There is nothing more flattering to a writer than an appreciative group of madmen. The mystery of the writer and the audience is second to the ways of the woman with the man, etc. Anyway, there is a rather hard to translate bit from Joubert about the presque rien that I’m going to translate in my next post for you lucky inmates.

5 comments:

Anonymous said...

Everything we touch should turn to myth eventually, or it just turns into complaining at the toilet blogs (not this one, of course.) The Marxists are getting nowhere, though, since they turned in shit to somebody today, or rather the
American communist Party did, so there's nothing to do but talk about how bad all white bipolar Americans iz.

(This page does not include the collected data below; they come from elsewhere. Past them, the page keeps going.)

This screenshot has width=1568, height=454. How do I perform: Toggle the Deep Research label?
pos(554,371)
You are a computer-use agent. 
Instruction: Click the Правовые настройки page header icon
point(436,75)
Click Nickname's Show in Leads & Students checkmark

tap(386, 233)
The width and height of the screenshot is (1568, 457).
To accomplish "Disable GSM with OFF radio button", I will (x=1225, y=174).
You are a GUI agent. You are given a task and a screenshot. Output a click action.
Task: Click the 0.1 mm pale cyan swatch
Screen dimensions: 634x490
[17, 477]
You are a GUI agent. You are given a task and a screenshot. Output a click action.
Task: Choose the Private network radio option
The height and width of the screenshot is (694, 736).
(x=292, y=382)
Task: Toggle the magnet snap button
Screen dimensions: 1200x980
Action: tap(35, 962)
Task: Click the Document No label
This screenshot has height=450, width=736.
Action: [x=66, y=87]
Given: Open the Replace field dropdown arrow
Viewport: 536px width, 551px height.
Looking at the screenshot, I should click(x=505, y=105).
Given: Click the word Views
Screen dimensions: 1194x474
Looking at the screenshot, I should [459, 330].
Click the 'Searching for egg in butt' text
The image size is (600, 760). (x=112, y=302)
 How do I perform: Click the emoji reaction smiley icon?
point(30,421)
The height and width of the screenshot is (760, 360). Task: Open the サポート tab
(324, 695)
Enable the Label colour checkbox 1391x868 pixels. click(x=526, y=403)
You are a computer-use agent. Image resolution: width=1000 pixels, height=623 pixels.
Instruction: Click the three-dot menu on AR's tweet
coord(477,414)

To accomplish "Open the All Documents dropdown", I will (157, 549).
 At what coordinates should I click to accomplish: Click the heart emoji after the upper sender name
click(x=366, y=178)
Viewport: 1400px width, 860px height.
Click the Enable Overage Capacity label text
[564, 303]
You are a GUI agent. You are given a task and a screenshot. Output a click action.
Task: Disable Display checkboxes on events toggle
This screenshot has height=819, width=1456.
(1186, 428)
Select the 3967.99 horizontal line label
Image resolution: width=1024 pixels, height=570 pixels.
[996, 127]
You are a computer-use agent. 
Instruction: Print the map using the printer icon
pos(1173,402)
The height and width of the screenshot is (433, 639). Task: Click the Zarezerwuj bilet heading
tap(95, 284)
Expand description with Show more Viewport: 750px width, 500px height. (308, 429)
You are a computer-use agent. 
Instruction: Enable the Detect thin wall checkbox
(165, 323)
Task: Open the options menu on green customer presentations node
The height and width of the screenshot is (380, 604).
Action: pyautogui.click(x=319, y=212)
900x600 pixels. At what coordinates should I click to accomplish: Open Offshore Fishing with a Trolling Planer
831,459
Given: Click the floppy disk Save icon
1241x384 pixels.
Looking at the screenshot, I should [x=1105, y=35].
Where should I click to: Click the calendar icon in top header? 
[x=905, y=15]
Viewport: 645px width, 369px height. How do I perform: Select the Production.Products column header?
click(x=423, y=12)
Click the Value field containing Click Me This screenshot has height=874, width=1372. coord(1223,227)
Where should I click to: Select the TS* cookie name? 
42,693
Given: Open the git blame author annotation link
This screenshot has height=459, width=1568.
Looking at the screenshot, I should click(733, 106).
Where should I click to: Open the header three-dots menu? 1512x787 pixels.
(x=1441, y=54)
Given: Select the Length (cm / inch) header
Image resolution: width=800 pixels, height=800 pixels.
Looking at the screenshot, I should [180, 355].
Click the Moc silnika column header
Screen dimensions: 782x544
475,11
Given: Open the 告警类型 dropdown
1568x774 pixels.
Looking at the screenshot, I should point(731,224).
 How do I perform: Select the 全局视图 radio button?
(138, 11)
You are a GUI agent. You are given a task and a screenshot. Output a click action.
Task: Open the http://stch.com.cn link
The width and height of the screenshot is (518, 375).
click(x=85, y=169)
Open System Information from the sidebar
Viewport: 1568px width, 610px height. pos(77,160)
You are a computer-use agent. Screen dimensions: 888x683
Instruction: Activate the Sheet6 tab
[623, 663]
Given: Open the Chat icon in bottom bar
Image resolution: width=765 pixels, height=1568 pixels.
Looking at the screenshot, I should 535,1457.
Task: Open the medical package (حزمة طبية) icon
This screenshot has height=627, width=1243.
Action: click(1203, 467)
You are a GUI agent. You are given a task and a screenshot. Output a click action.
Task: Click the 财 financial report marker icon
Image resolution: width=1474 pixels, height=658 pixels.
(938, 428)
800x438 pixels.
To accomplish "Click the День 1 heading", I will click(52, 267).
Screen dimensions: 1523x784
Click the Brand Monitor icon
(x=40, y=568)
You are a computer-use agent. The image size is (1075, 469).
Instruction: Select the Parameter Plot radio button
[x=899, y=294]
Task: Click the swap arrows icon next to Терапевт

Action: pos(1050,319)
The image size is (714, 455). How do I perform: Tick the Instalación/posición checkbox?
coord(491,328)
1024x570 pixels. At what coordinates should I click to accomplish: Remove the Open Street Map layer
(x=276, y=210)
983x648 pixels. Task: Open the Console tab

I've turned all sorts of things into myth and there are even people who don't like this who have decided the myth is more useful than dull analyses by flat-prose Marxists who don't know their asses from holes in the ground.

In the meantime, sheer idiocy is also very pleasant and will take many years to turn into Proustian Recherches du Mythes Perdus...Speedy Gonzalez, no better than DealBarbie or InstantProfitz in his attempt to build a MySpace all his own, is 'upset' at McNulty's emails, because him wanted him to be a talkin' 'bout how him was fired because of performance duties, not because Harriet Miers was given a list of people to fire while everybody was trying to decide to support Ralph Nader in the 2006 elections, because it was so much fun going to hell in a more bombastic fashion all throughout 2004-2006. Them hard-leftists lub dem 2004-2006 years, didn't have no investigations nor nothing, and Harriet hadn't even gone back to her garden club. So they got organized enough not to fire 93 prosecutors (wasn't there a Flight 93 of some import that surely this must mean as much as 666 or some Biblical shit), and it 'evolved' into about 12 or 13, and Mistah Sampson and Mistah McNulty well, they lay low but dey di'n't feel right about firing some of these people about the political disloyalty. And by now, they got so panicky, they freaked out and put it all in pre-discovered emails. Didn't anybody learn anything from the way Miss Hilary hid shit in the residential areas of the White House, and then said she didn't know how they got there. The little pic of Speedy Gonzalez has given me no end of pleasure today. I think he can now be a salesmen at a nice J.C. Penney's or sell chain-letter businesses on the internet so you can buy a nice speedboat like the one he and his nice wife have. I don't know if him went on any junkets to Scottish golf courses, though, but it looks like him's gonna have time on him hand, and so him can play blackjack with Tom DeLay and drink Jim Beam.

northanger said...

Rosie asleep. A hand comes down hard and efficiently against her throat -- she wakes up, fighting for air.

Marco: You wanna really run the world, don't you, Susie? Rosie? Whatever the hell your name is. I got my library card and I got your tapes. I do my research too. We're going to the feds, we're going to the police, the newspapers, whatever it takes.

Rosie: I am the Feds! Now, get off me! Get off of me!


the new MC rocked, Rog!

Roger Gathmann said...

North - and, incidentally, was a great advertisement for libraries!

Patrick: speaking of Gonzales, I've been proud, as a blogger, of the role of TPM in the whole deal. Josh Marshall has grown up a lot from the early days, when he was a pro-war liberal.

northanger said...

3,000 pages (TPM)

Anonymous said...

I agree. I got a little too excited last night when I read about Speedy getting upset about how the email didn't read right...

Anyway, thanks.

Poor Tony Snow. Isn't it just awful what he has to go through? He'll have to get a presidential pardon just like Libby will.